A thing of beauty is a joy forever:
Its loveliness increases; it will never
Pass into nothingness; but still will keep
A bower quiet for us, and a sleep
Full of sweet dreams, and health, and quiet breathing.
…
John Keats, Endymion, 1818
“LANDSCAPE” features three artists from Taiwan, QUO YING-SHENG, YEH TZU-CHI and CHEN CHIEN-JUNG, respectively in Photography, Oil Paint and Acrylic. Each investigates their individual life experience, and explores their own unique style and exquisite aesthetics while maintaining their cultural integrity to sensitively express their experience within an international world. LANDSCAPE strives to retrace Art’s primitive, simple essence and come back to the original core of the artist's heart and mind. This exhibition explores not so much the realistic or actual landscape that one can see with one's eyes, but more by revealing to the audience the impressions from the artist's inner landscape that the artist generates from a realistic landscape.
QUO YING-SHENG, born in 1950, started his photography profession at age 19. He traveled to Paris in 1975 and studied photography in the Université Paris 8. He settled back in Taiwan in 1992. In this exhibition, he shows a series of 16 paintings entitled “The Vistas of My Memory”. These works are part of the photographic negatives which were lost and rediscovered by Quo’s ex-wife in 2002 while cleaning up their old residence in France. This group of black and white photographic works are Quo’s early recorded slices of life from various times and scenes; when put together, they construct the private, secret landscape deep down in the artist's heart.. Although the time frame of these photographs stretches from 1980 to 1992, and their settings span from European to Japan; the expression is consistent with a desolate, bewildered mood. The grading of black, white and grey, a beauty of cleanness and coldness, an ambiguity intertwined with melancholy and sorrow, it is this universal, empathetic emotion that Quo charms his audience.
YEH TZU-CHI, born in 1957 in Yu-Li Town in Hualien.
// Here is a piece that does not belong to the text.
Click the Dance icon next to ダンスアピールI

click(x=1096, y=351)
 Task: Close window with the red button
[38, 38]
In 1987 Yeh came to the US and entered the graduate school of Brooklyn College, CUNY, in New York City. 19 years later, Yeh and his family returned to Taiwan and settled in his old hometown in Hualien. During this period in New York, he developed his unique, intense painting style. The four landscape paintings in this exhibition are the work Yeh completed after he returned to his hometown; their themes are the Banyan Tree of Tainan, the Ocean in Hualien, the Mountain of Tarogo and the Sha-Mao Mountain in Taipei, respectively. For Yeh, “Landscape” is the “outdoor still life”. He captures the moments of mountain, tree and ocean scenery on a canvas to transform moving moments into an everlasting poetic picture. Their seemingly straightforward, classical, lucid and powerful composition is not a simple-minded re-emergence of Nature, but a manifestation of a firm belief coming from the deeply held respect for Nature and the Creator.
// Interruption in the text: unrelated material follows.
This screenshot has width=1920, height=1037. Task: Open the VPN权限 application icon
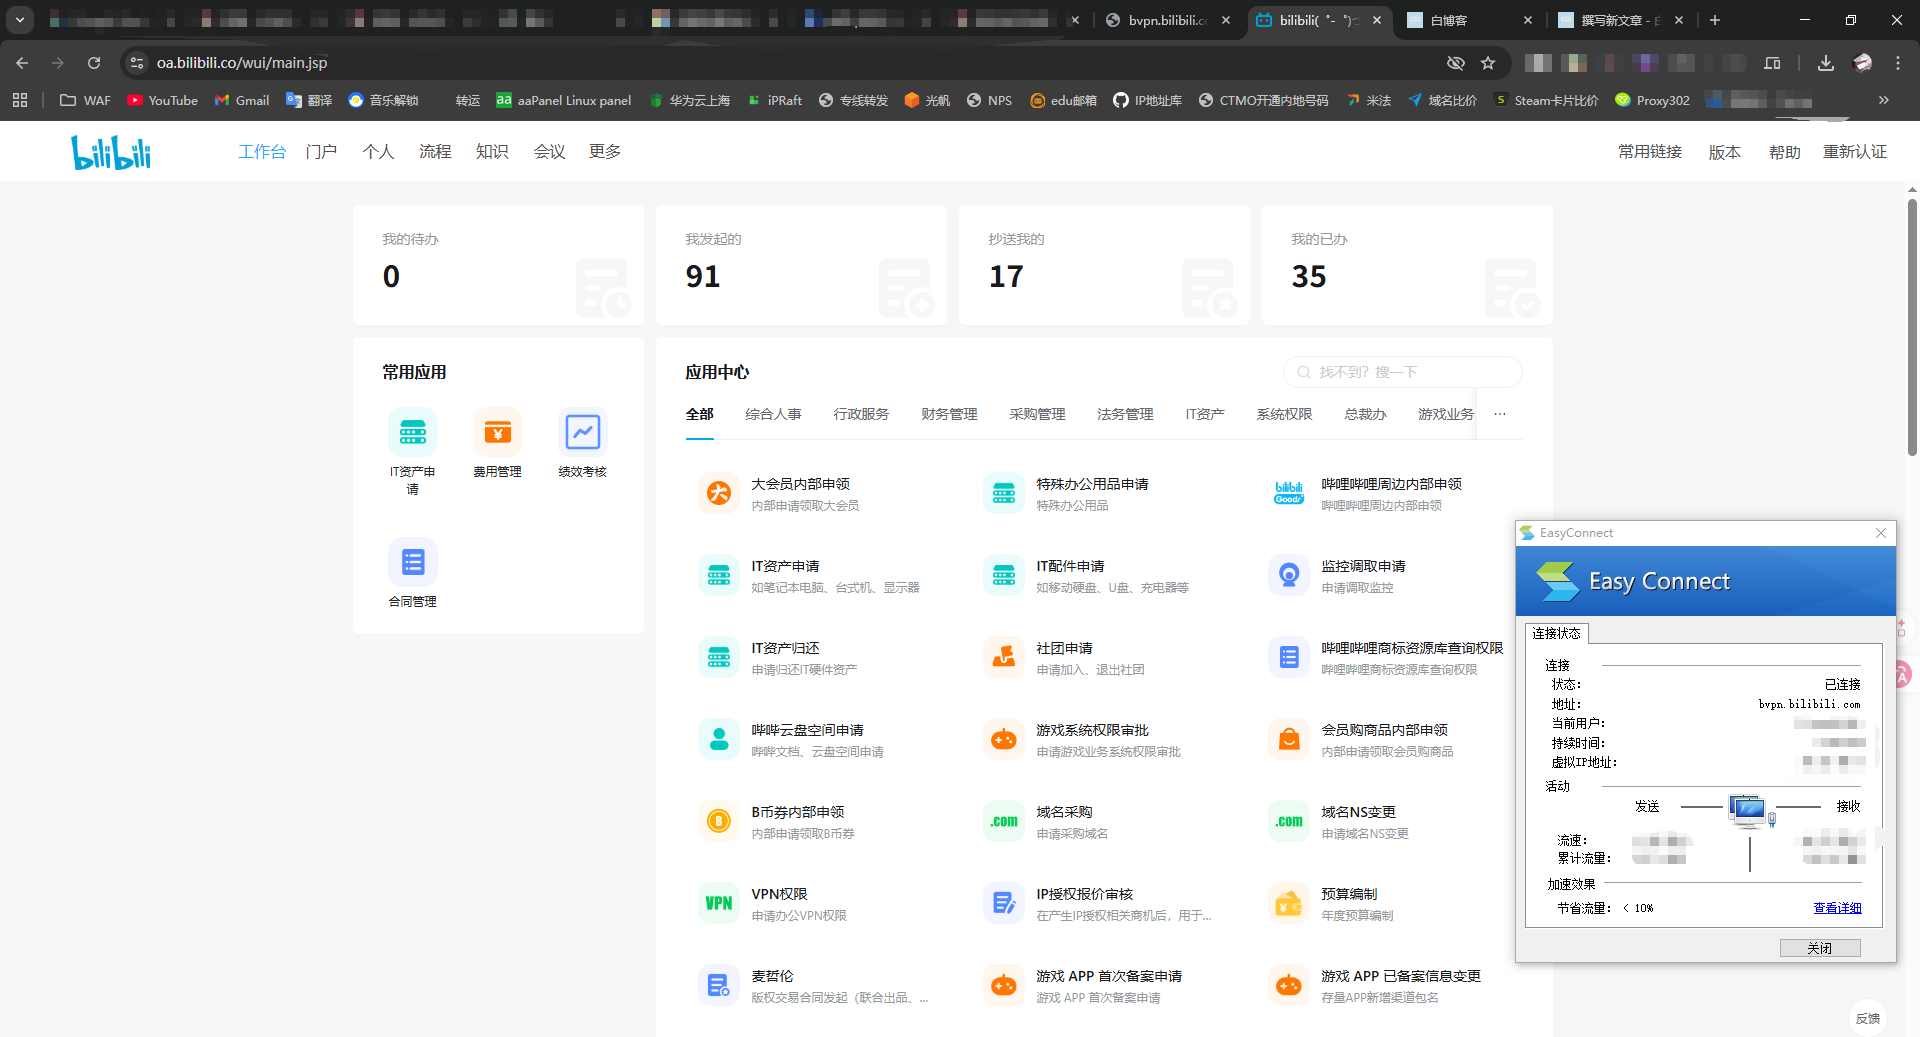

CHEN CHIEN-JUNG was born in 1972. He received a MFA from the Graduate Institute of Plastic Arts, Tainan National College of the Arts. Acrylic is his medium, through which he develops his personal, uniquely distinguishable abstract language in describing a landscape. He has created a series of landscape works using lines and volumes similar to that of an architectural structure, patches and layers of color similar to a machine. In this way, he creates an intellectual and cold tone that gives the audience a certain degree of familiarity associated with the landscape of a city’s downfall or an architectural ruin, an intimate sense coming from the way we decode the common denominators in our civilized urban life.
In this exhibition, Quo Ying-Sheng’s “Mood photography” and Yeh Tzu-Chi’s “Moodscapes” reveal their individual loneliness and quietness, and yet they uncover a shared nostalgia and poetic romanticism. Perhaps because of their nearly 20 years of common experience living abroad. Meanwhile, Chen Chien-Jung builds his inner scene out of his living environment. Though virtually fabricated, it portrays a certain visual familiarity as well as a sense of danger and gloomy. The three artists each exhibit one section of the landscape in their individual life journeys, not only embodying their inner feeling, but also their philosophy of art.